After the shock of it set in, and the tears started to dry up (and I'm talking about a matter of maybe 20 minutes) we were out the door and in town looking at rentals. This all happened about 2 pm and by 5 we'd looked at about 3 houses! We literally hit the ground running!! :)

I can remember feeling the panic, the fear of what was going to happen to us, to our girls, to our animals (2 dogs, 3 cats, 20+ chickens and 40 more in the incubator!!) and just thinking that there was no way we were going to find a place that would allow our crazy family to live the country life that we were so blessed to have. I just knew we were going to have to settle and would end up losing what we've been working so hard to build up.



We had just put in 4 raised beds (two of which were planted) and had a DUMP TRUCK load of wood chips delivered to the house TWO days before!!! lol
I had images of us having to live in our travel trailer again on some empty plot of land... or worse.... live in town! :)  That night, we were just numb. I know we watched a movie but I can't for the life of me remember what it was... I just sat all night looking at house listings and combing Craigslist for a rental that we could live with. I found I think three that we were going to call on in the morning, one of which seemed WAY too good to be true for the price but only time would tell.

• [Provided information]
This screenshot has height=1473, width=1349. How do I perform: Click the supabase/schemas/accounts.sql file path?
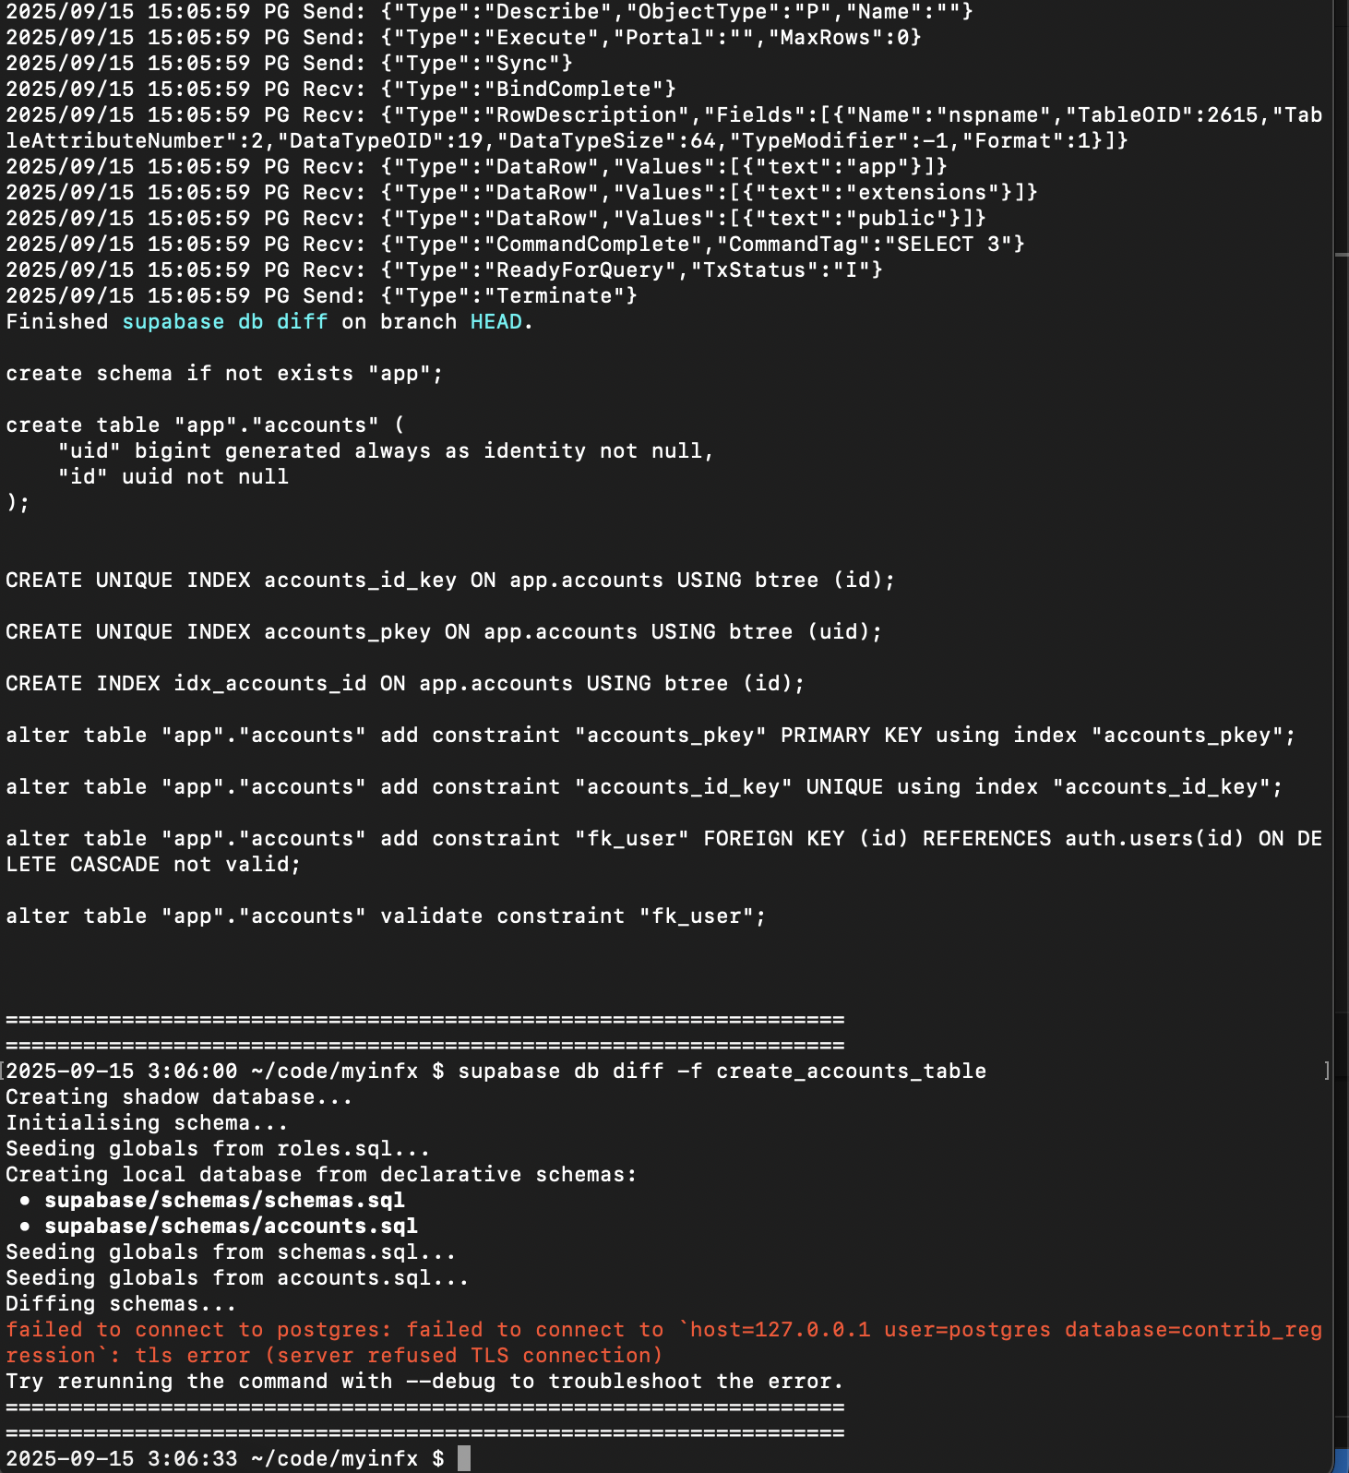(x=231, y=1226)
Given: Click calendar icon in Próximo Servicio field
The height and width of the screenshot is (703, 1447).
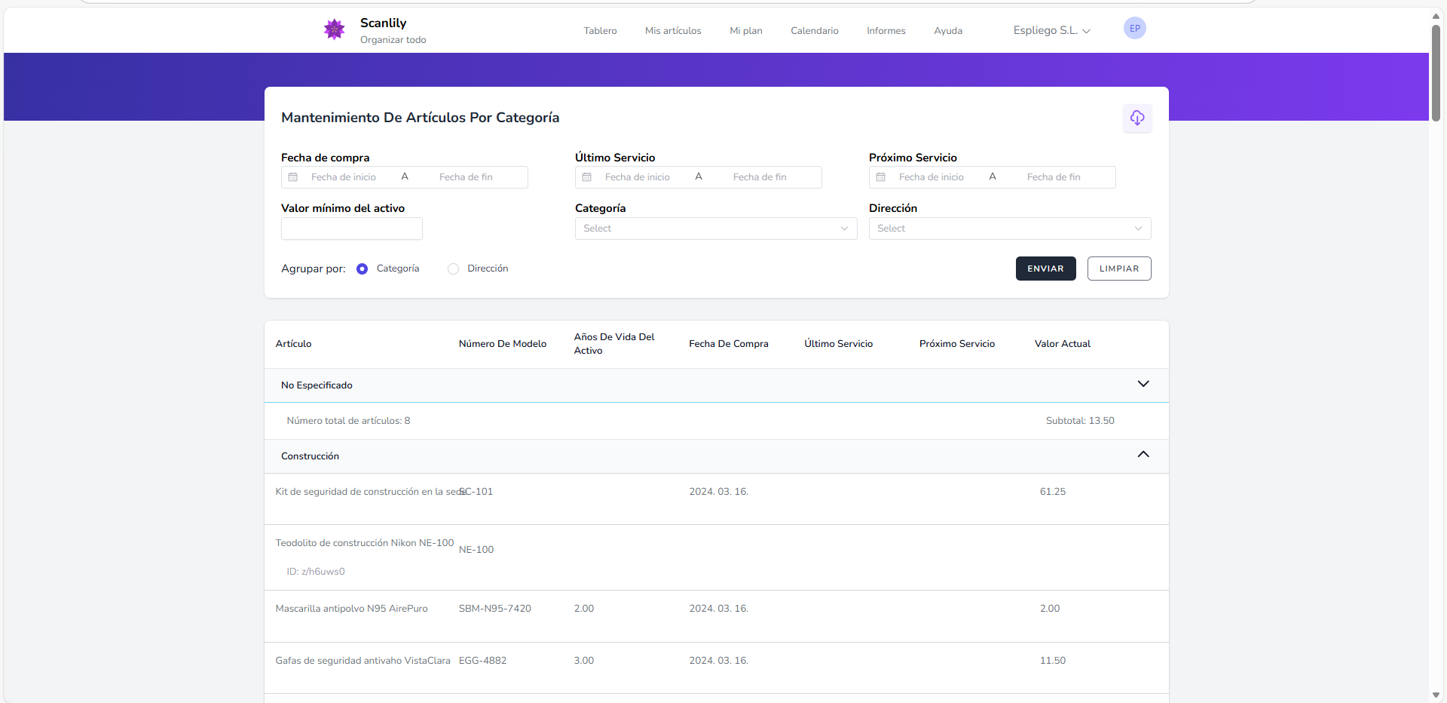Looking at the screenshot, I should click(881, 177).
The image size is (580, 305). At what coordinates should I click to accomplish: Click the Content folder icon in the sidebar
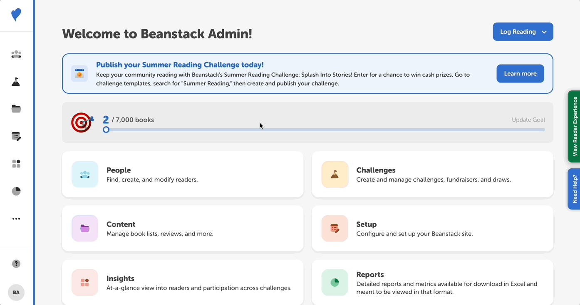tap(16, 109)
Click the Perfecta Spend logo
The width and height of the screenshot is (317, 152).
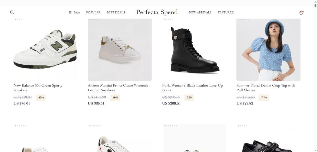pos(157,12)
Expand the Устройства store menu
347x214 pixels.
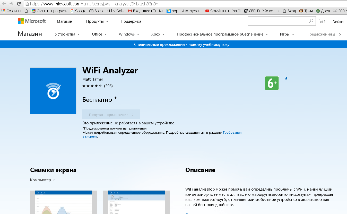tap(67, 34)
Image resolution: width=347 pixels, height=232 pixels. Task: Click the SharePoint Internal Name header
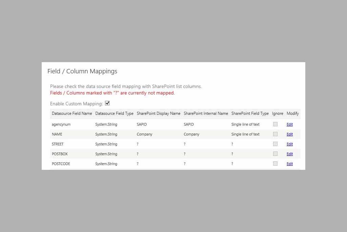tap(206, 113)
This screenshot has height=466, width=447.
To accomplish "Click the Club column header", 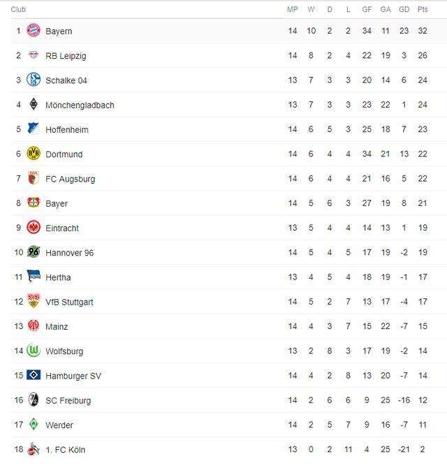I will pyautogui.click(x=18, y=10).

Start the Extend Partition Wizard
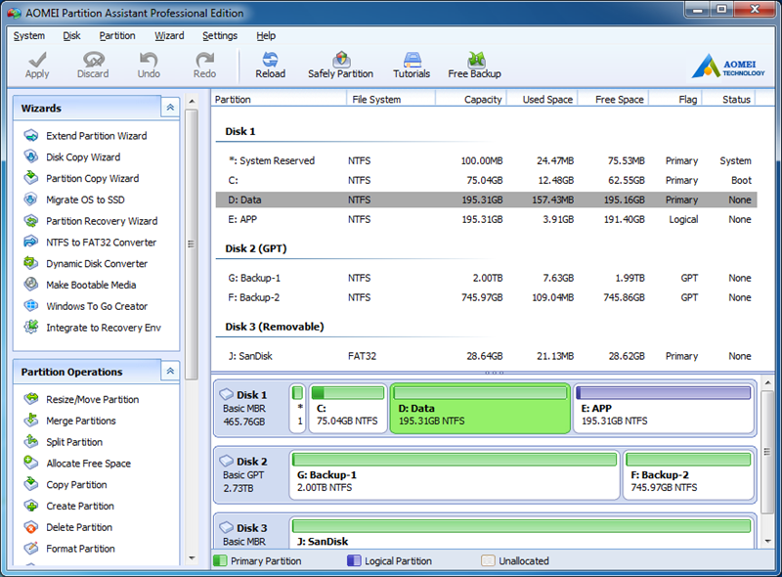pyautogui.click(x=96, y=136)
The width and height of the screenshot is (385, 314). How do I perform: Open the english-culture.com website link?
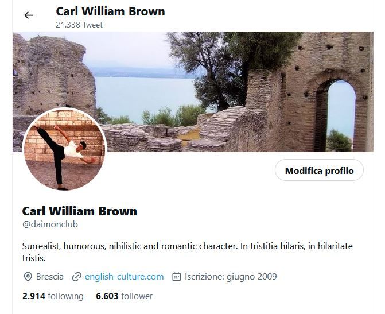[x=124, y=277]
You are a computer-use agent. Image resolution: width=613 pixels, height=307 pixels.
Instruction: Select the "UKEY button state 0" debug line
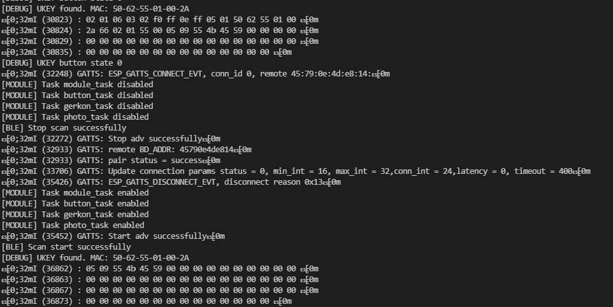[62, 63]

• [Task requirements]
1) Duplicate the rows word for word, from the first row through the line that contains "tap(16, 109)", with both ends included. Leave the pictures out of your answer.
2) Go on with the story of the family's hunt for a rental house from the point where it stops.

• [Answers by task]
1)
This screenshot has height=1473, width=1349. How do I perform: Click the supabase/schemas/accounts.sql file path?
(x=231, y=1226)
Given: Click calendar icon in Próximo Servicio field
The height and width of the screenshot is (703, 1447).
Looking at the screenshot, I should click(881, 177).
The image size is (580, 305). At what coordinates should I click to accomplish: Click the Content folder icon in the sidebar
tap(16, 109)

2)
My husband woke up before me, and was ready to get started again on the great house hunt 2013 so he looked up the address for the to good to be true house and decided to do a drive by before we bothered to even call. He was back to the house shortly after 8am and I was only able to hold him off till 8:45 before he called about it. The man on the other end of the phone said we could come by at 10 and I don't think I've even taken so fast of a shower and we were ready to go!!

You may be wondering about my title for this entry... But when God is your realtor there is no question about where you are supposed to be!! 20 hours from the time we got the call till the time we saw our new home... that could only be God! God is SO GOOD!!



This house was made for us... it was started in 1921, and later added on to in 1979. The setting is this amazing view, and more trees than a person could ever count.

 

 He thought of every possibly thing to make this location perfect for us...


right down to the blue berry bush in the garden, the grape vines out back and the fenced in garden with raised beds in place...



the entire property is surround by blackberries and the view... the view will take your breath away...
 
So many people just shake their heads when we tell them this story and they ask how we could find such a treasure at all, let alone in less than a day? I've had friends that reacted with unkind words about the owners of our previous house, and I have to just tell them, that it was God... no matter how much I thought I loved our old house, I could have never imagined how wonderful this one could be or what a total blessing this change could be....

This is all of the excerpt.